EXERCISE PROMPT:
Could you copy out the Arizona basketball passage below, everything from "Let’s start off" down to "last two games.", word for word?

### PASSAGE TO READ ###

Who else made Resolutions? Click here to find out.

WHAT DOES ARIZONA PROMISE TO DO MORE OF?: Get more production from the bench.

    • Why it will happen:

Let’s start off by admitting that the Wildcats have a very good six-man rotation, with freshman wing Rondae Hollis-Jefferson being the sixth man. But if this team is to make a run at a national title another reserve needs to step up, preferably one who’s proficient when it comes to knocking down perimeter shots. Arizona’s shooting 38.5% from beyond the arc, which isn’t a bad percentage at all. But given the amount of talent in the front court and the fact that the Wildcats have scored just 21.5% of their points on three-pointers there’s a good chance that they’ll see more zone in conference play. Can a Gabe York be that seventh man? He’s averaging 8.0 ppg over the last two games.

### GIVEN MATERIAL ###

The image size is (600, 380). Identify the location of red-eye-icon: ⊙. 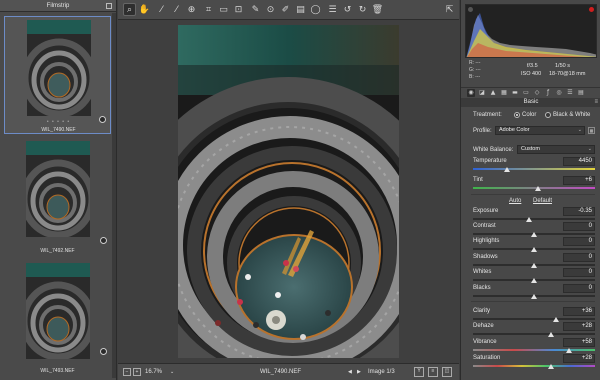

###

RESPONSE BELOW:
Let’s start off by admitting that the Wildcats have a very good six-man rotation, with freshman wing Rondae Hollis-Jefferson being the sixth man. But if this team is to make a run at a national title another reserve needs to step up, preferably one who’s proficient when it comes to knocking down perimeter shots. Arizona’s shooting 38.5% from beyond the arc, which isn’t a bad percentage at all. But given the amount of talent in the front court and the fact that the Wildcats have scored just 21.5% of their points on three-pointers there’s a good chance that they’ll see more zone in conference play. Can a Gabe York be that seventh man? He’s averaging 8.0 ppg over the last two games.